Task to complete → Render every line of the records below as a Markdown table with the columns Row and Text, skipping blank lines and numbering the remaining lines in order.

── Task material ──

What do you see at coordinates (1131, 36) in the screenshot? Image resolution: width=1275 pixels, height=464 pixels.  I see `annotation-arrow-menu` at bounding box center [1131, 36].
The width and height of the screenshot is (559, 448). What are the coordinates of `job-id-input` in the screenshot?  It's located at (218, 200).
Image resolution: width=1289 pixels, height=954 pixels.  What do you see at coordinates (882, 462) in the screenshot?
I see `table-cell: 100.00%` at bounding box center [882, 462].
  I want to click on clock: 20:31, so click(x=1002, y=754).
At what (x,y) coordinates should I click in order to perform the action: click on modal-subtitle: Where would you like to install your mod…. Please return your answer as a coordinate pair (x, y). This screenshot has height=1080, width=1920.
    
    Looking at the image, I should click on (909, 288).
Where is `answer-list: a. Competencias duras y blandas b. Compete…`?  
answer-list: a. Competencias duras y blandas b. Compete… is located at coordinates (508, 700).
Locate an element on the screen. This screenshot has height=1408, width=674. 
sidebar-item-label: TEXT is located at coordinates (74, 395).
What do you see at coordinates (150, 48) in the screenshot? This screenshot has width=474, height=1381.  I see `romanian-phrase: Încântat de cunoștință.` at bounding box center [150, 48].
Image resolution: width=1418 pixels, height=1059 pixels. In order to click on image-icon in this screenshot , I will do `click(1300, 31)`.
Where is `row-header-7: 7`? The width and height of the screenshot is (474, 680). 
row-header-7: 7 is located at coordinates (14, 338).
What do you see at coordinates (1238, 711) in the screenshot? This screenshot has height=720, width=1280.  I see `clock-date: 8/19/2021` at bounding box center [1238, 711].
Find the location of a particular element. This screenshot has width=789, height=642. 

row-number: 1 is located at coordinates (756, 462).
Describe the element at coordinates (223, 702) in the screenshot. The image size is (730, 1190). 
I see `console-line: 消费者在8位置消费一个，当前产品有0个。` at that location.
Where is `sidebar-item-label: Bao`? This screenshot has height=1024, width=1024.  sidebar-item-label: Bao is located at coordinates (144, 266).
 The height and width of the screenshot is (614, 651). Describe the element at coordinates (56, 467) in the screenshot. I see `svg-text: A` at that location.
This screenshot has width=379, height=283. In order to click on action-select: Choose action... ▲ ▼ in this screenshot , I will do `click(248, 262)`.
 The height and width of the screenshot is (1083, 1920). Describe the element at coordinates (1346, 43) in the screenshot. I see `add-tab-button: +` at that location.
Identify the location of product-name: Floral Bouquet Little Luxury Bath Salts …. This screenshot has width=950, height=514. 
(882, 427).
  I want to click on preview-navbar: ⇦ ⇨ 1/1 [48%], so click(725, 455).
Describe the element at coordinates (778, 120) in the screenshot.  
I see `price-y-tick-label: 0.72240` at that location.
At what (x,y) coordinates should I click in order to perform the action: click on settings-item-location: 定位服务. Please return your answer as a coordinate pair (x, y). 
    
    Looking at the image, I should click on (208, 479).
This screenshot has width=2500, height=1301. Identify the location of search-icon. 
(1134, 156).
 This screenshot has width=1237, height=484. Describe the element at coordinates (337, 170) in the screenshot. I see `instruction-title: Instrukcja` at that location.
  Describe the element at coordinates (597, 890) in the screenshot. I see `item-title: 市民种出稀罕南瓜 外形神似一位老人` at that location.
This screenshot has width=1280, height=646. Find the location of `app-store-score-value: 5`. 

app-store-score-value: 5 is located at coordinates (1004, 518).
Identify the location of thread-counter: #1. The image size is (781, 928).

───

Answer section →
| Row | Text |
|---|---|
| 1 | What do you see at coordinates (1131, 36) in the screenshot? Image resolution: width=1275 pixels, height=464 pixels.  I see `annotation-arrow-menu` at bounding box center [1131, 36]. |
| 2 | The width and height of the screenshot is (559, 448). What are the coordinates of `job-id-input` in the screenshot?  It's located at (218, 200). |
| 3 | Image resolution: width=1289 pixels, height=954 pixels.  What do you see at coordinates (882, 462) in the screenshot? |
| 4 | I see `table-cell: 100.00%` at bounding box center [882, 462]. |
| 5 |   I want to click on clock: 20:31, so click(x=1002, y=754). |
| 6 | At what (x,y) coordinates should I click in order to perform the action: click on modal-subtitle: Where would you like to install your mod…. Please return your answer as a coordinate pair (x, y). This screenshot has height=1080, width=1920. |
| 7 |     Looking at the image, I should click on (909, 288). |
| 8 | Where is `answer-list: a. Competencias duras y blandas b. Compete…`?   |
| 9 | answer-list: a. Competencias duras y blandas b. Compete… is located at coordinates (508, 700). |
| 10 | Locate an element on the screen. This screenshot has height=1408, width=674.  |
| 11 | sidebar-item-label: TEXT is located at coordinates (74, 395). |
| 12 | What do you see at coordinates (150, 48) in the screenshot? This screenshot has width=474, height=1381.  I see `romanian-phrase: Încântat de cunoștință.` at bounding box center [150, 48]. |
| 13 | Image resolution: width=1418 pixels, height=1059 pixels. In order to click on image-icon in this screenshot , I will do `click(1300, 31)`. |
| 14 | Where is `row-header-7: 7`? The width and height of the screenshot is (474, 680).  |
| 15 | row-header-7: 7 is located at coordinates (14, 338). |
| 16 | What do you see at coordinates (1238, 711) in the screenshot? This screenshot has height=720, width=1280.  I see `clock-date: 8/19/2021` at bounding box center [1238, 711]. |
| 17 | Find the location of a particular element. This screenshot has width=789, height=642.  |
| 18 | row-number: 1 is located at coordinates (756, 462). |
| 19 | Describe the element at coordinates (223, 702) in the screenshot. The image size is (730, 1190).  |
| 20 | I see `console-line: 消费者在8位置消费一个，当前产品有0个。` at that location. |
| 21 | Where is `sidebar-item-label: Bao`? This screenshot has height=1024, width=1024.  sidebar-item-label: Bao is located at coordinates (144, 266). |
| 22 |  The height and width of the screenshot is (614, 651). Describe the element at coordinates (56, 467) in the screenshot. I see `svg-text: A` at that location. |
| 23 | This screenshot has width=379, height=283. In order to click on action-select: Choose action... ▲ ▼ in this screenshot , I will do `click(248, 262)`. |
| 24 |  The height and width of the screenshot is (1083, 1920). Describe the element at coordinates (1346, 43) in the screenshot. I see `add-tab-button: +` at that location. |
| 25 | Identify the location of product-name: Floral Bouquet Little Luxury Bath Salts …. This screenshot has width=950, height=514.  |
| 26 | (882, 427). |
| 27 |   I want to click on preview-navbar: ⇦ ⇨ 1/1 [48%], so click(725, 455). |
| 28 | Describe the element at coordinates (778, 120) in the screenshot.   |
| 29 | I see `price-y-tick-label: 0.72240` at that location. |
| 30 | At what (x,y) coordinates should I click in order to perform the action: click on settings-item-location: 定位服务. Please return your answer as a coordinate pair (x, y).  |
| 31 |     Looking at the image, I should click on (208, 479). |
| 32 | This screenshot has width=2500, height=1301. Identify the location of search-icon.  |
| 33 | (1134, 156). |
| 34 |  This screenshot has width=1237, height=484. Describe the element at coordinates (337, 170) in the screenshot. I see `instruction-title: Instrukcja` at that location. |
| 35 |   Describe the element at coordinates (597, 890) in the screenshot. I see `item-title: 市民种出稀罕南瓜 外形神似一位老人` at that location. |
| 36 | This screenshot has width=1280, height=646. Find the location of `app-store-score-value: 5`.  |
| 37 | app-store-score-value: 5 is located at coordinates (1004, 518). |
| 38 | Identify the location of thread-counter: #1. The image size is (781, 928). |